Manifestation contre les «violences policières»: à République, la situation se tend entre manifestants et forces de l’ordre – Regarder sur Figaro Live
Fermeté
Après des années d’un militantisme souvent confiné à la banlieue, contre toute attente, le comité Adama, avait déjà réussi à mobiliser 23.000 personnes, le 2 juin dernier, devant le tribunal de grande instance de Paris. Il cherche à s’imposer comme le fer de lance de la lutte contre les «violences policières» en France, pour faire écho à la vague planétaire d’indignation, après la mort de George Floyd, un Afro-américain tué le 25 mai à Minneapolis par un policier blanc.
La préfecture de police (PP) de Paris s’attendait ce samedi à un rassemblement de 10.000 à 20.000 personnes. Cette fois-ci, les estimations de sa Direction du Renseignement (DRPP, ex-RG), prise au dépourvu le 2 juin, étaient plus proches de la réalité. Les autorités ont toutefois voulu rester fermes. Si le rassemblement a été toléré, il n’était pas question de laisser un cortège s’ébranler jusque dans le quartier de l’Opéra et de ses grands magasins.

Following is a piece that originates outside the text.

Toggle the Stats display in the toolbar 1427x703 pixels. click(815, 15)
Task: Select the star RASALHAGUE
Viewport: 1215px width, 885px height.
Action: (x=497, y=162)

«La manifestation non déclarée et interdite comme tout rassemblement de plus de 10 personnes restera statique sur la Place de la République. Toute sortie reste possible par les différents axes sauf le boulevard Saint-Martin», rappelait encore la PP via Twitter, ce samedi, vers 16 heures.
Échauffourées
La veille, dans un communiqué, le préfet de police avait rappelé que les rassemblements de plus de dix personnes étaient interdits, mais il avait annoncé avoir demandé la fermeture des commerces sur le trajet théorique du cortège.
Vers 17h30, place de la République, les premiers heurts ont commencé, marqués par des jets de projectile divers contre les forces de l’ordre déployées en nombre. Pas moins de vingt unités casquées-bottées étaient sur place, dont 12 CRS et 8 escadrons de gendarmes mobiles. Deux canons à eau, servis par les CRS, ont aussi été dépêchés.

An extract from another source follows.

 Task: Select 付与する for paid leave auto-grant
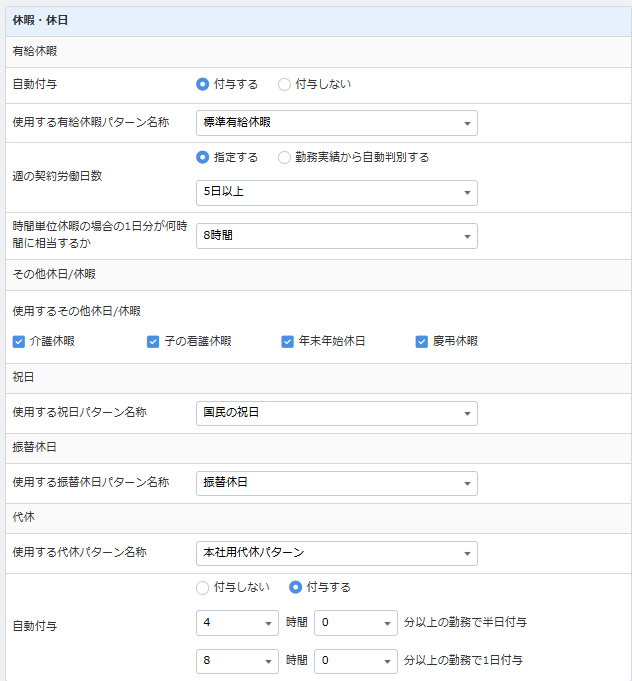(203, 84)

Avant ces échauffourées, la police n’avait procédé qu’à une douzaine d’arrestations, principalement des militants de Génération identitaire, groupuscule d’extrême droite, qui avait déployé une banderole évoquant le «racisme anti-blanc». «Si nous n’étions pas venus les interpeller, ils auraient été lynchés par la foule», assure un commissaire de police.
Avec encore quelques centaines de manifestants à canaliser vers 19h, la soirée promettait d’être longue pour les forces de l’ordre, qui répliquaient par une charge à chaque provocation des plus virulents.